• WRITTEN INSTRUCTION: Turn the records, starting with the line that contains "Describe the element at coordinates (899, 389)" and going on through the line that contains "The height and width of the screenshot is (1484, 2480).", into a JSON list of strings with one string per line. Leave out blank lines.

• RECORDS PROVIDED:

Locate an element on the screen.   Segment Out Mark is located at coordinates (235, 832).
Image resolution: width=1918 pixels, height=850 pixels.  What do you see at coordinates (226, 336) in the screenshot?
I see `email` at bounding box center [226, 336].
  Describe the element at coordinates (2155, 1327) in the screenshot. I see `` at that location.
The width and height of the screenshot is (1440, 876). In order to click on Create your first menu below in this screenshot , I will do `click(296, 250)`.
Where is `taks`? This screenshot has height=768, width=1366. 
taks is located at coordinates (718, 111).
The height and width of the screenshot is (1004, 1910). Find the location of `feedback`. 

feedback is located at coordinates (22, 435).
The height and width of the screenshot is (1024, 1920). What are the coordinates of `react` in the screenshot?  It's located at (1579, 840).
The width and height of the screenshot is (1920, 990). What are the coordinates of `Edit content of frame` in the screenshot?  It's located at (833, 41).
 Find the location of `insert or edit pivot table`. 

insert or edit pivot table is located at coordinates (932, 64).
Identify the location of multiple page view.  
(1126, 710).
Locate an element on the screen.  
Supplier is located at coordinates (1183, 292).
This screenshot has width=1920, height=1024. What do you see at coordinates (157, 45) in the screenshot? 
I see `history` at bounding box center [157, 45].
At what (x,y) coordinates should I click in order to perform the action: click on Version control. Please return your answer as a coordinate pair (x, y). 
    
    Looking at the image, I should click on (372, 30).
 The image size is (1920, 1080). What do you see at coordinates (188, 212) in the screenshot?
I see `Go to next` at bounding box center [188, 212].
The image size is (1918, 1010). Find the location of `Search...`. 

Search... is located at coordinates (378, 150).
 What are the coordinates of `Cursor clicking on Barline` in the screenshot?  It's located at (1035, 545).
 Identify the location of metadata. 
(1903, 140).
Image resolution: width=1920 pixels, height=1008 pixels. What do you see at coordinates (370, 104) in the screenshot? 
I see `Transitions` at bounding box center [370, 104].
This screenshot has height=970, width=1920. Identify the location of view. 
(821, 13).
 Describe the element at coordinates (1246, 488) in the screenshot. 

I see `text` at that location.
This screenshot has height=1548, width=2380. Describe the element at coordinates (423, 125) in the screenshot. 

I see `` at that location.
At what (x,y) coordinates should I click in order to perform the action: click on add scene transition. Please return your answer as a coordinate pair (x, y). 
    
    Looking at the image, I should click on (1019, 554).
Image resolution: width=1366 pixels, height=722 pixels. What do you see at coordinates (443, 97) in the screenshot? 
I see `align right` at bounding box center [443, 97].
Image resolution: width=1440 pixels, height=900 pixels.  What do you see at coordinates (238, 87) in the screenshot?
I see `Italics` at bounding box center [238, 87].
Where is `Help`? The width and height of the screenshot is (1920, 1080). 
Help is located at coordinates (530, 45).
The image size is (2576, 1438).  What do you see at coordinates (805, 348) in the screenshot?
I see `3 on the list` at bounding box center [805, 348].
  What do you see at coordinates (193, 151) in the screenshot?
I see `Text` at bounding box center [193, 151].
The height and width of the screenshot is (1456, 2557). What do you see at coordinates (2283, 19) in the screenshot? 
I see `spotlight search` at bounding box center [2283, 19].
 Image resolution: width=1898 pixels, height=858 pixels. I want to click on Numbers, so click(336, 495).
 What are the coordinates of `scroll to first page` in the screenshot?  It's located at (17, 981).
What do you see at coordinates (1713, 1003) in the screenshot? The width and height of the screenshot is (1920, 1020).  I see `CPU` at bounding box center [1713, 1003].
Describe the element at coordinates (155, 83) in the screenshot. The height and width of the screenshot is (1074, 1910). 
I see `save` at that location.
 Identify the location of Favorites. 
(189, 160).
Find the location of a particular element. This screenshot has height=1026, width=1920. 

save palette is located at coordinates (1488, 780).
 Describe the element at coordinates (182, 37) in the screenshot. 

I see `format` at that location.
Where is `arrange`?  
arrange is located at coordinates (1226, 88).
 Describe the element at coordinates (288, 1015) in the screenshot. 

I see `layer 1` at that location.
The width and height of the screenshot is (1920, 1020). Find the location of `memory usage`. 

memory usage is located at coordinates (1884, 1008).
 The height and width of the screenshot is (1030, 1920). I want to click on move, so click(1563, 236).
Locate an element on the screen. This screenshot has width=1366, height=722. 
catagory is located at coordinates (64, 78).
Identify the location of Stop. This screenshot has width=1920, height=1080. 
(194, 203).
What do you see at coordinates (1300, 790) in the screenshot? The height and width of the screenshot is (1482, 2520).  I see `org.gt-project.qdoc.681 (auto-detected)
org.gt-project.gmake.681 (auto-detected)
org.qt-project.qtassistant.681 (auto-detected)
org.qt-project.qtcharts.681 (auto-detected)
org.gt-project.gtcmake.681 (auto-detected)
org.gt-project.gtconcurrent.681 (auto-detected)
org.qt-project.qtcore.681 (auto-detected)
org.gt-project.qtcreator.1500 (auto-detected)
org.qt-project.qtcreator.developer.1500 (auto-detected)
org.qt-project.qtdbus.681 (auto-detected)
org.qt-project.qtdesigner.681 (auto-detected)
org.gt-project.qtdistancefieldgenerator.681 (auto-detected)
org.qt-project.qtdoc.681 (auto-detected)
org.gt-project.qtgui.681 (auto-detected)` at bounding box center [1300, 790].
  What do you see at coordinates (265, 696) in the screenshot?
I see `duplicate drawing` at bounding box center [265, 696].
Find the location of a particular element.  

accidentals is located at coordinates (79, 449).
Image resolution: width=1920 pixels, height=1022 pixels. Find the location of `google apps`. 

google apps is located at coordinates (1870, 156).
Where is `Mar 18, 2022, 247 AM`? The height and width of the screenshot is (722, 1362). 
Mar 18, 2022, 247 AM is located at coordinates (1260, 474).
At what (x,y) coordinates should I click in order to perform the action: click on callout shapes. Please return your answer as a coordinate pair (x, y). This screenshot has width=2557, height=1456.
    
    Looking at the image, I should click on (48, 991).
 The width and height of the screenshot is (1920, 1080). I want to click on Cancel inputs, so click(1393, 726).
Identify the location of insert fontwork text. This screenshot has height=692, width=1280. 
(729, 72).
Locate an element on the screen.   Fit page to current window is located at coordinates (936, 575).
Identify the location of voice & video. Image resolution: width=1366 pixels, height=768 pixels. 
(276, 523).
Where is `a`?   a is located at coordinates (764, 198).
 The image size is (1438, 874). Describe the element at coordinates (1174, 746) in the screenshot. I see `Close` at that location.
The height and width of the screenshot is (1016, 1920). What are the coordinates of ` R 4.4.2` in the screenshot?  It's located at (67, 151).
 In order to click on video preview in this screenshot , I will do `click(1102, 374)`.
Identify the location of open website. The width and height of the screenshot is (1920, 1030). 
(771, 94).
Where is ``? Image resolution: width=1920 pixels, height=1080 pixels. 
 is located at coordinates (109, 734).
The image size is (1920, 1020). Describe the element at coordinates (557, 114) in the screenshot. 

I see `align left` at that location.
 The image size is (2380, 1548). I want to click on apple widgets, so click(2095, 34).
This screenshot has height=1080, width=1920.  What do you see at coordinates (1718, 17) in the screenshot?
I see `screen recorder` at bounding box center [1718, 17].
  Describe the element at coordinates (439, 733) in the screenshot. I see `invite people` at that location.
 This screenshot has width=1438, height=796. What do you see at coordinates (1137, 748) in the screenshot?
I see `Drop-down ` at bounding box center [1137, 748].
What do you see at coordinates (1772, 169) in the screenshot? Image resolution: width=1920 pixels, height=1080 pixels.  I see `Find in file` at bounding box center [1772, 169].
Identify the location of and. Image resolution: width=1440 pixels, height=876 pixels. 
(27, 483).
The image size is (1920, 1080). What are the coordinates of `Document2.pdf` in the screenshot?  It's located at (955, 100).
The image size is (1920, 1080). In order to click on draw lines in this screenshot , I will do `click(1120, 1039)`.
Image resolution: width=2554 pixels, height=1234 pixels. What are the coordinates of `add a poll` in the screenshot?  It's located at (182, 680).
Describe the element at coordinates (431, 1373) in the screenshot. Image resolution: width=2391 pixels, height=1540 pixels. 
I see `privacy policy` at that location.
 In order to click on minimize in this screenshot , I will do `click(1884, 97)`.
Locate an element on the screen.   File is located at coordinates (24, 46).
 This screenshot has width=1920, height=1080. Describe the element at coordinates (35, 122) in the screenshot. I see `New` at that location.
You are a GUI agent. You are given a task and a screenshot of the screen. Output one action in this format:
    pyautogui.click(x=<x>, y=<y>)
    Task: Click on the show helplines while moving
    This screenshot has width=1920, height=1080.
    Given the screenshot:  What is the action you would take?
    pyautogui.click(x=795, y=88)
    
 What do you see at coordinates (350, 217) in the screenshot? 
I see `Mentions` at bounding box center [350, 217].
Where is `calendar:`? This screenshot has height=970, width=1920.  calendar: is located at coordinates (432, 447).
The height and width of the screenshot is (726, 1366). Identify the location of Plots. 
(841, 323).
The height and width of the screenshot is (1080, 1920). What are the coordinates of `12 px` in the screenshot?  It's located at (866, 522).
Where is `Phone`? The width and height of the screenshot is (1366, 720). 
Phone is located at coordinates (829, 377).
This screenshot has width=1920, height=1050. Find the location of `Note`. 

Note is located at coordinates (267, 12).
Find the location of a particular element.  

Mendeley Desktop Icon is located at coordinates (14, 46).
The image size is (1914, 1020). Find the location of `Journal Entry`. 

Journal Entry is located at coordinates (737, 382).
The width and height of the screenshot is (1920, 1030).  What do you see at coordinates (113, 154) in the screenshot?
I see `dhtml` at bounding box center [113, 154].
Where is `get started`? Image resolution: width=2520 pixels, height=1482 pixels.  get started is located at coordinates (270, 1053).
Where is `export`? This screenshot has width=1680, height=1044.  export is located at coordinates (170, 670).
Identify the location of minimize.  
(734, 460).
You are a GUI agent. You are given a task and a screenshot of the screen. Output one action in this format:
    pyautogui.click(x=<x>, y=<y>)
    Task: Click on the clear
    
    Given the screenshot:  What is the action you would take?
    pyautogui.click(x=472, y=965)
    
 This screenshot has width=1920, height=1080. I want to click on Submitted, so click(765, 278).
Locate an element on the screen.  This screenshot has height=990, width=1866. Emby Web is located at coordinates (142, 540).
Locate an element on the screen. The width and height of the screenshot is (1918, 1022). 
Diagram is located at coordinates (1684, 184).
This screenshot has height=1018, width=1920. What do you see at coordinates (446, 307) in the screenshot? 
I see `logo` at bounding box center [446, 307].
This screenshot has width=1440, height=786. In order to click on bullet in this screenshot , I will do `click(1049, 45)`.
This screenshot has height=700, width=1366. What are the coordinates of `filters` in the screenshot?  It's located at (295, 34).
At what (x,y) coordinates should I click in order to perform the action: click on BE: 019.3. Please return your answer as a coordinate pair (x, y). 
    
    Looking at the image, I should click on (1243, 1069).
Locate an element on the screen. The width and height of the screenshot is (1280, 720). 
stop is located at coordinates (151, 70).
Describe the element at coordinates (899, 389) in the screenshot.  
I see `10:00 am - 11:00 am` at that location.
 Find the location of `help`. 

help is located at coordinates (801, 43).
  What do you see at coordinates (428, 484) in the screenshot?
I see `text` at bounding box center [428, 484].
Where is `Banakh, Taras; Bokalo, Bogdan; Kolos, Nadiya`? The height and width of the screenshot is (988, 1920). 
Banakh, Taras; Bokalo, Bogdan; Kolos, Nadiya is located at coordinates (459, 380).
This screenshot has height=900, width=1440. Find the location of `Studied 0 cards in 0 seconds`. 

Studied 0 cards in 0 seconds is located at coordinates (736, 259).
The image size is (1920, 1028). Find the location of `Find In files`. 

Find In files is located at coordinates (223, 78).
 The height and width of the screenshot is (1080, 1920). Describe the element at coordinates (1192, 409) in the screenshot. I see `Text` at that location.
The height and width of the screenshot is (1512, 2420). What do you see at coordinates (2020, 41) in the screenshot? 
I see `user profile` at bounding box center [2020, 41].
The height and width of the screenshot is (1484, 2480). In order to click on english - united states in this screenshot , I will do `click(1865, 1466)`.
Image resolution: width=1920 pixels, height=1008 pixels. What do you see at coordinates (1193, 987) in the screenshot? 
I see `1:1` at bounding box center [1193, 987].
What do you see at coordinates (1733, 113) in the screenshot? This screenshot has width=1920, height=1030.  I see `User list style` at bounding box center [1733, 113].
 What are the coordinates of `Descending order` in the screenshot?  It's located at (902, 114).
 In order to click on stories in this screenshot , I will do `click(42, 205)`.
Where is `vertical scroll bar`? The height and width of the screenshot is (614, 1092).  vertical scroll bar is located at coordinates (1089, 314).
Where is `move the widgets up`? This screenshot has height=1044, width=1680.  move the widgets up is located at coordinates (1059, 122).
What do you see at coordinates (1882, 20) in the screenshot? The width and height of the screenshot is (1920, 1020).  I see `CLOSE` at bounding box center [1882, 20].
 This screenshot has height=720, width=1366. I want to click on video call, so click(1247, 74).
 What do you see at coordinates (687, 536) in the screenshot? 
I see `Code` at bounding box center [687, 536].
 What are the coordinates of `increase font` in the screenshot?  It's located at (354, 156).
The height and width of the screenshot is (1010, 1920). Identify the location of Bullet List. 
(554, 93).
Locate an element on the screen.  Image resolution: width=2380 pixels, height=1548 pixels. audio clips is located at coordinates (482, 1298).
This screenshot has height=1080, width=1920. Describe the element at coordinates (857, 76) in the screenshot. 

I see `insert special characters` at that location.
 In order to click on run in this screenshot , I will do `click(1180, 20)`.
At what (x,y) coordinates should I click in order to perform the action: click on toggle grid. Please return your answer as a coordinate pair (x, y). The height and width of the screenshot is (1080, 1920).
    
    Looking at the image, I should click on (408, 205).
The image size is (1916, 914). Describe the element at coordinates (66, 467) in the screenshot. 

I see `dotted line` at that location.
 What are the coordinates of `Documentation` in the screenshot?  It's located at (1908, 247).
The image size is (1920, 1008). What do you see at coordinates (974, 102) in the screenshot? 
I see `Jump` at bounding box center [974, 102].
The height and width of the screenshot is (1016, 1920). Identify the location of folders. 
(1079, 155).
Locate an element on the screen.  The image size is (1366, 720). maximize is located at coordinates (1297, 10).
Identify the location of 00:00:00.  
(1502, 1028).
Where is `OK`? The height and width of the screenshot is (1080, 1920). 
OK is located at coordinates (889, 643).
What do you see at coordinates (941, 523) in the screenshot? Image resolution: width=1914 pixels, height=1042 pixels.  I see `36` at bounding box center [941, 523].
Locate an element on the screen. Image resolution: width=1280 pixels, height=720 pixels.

• EXPECTED OUTPUT:
[
  "Describe the element at coordinates (899, 389) in the screenshot.  ",
  "I see `10:00 am - 11:00 am` at that location.",
  " Find the location of `help`. ",
  "help is located at coordinates (801, 43).",
  "  What do you see at coordinates (428, 484) in the screenshot?",
  "I see `text` at bounding box center [428, 484].",
  "Where is `Banakh, Taras; Bokalo, Bogdan; Kolos, Nadiya`? The height and width of the screenshot is (988, 1920). ",
  "Banakh, Taras; Bokalo, Bogdan; Kolos, Nadiya is located at coordinates (459, 380).",
  "This screenshot has height=900, width=1440. Find the location of `Studied 0 cards in 0 seconds`. ",
  "Studied 0 cards in 0 seconds is located at coordinates (736, 259).",
  "The image size is (1920, 1028). Find the location of `Find In files`. ",
  "Find In files is located at coordinates (223, 78).",
  " The height and width of the screenshot is (1080, 1920). Describe the element at coordinates (1192, 409) in the screenshot. I see `Text` at that location.",
  "The height and width of the screenshot is (1512, 2420). What do you see at coordinates (2020, 41) in the screenshot? ",
  "I see `user profile` at bounding box center [2020, 41].",
  "The height and width of the screenshot is (1484, 2480). In order to click on english - united states in this screenshot , I will do `click(1865, 1466)`."
]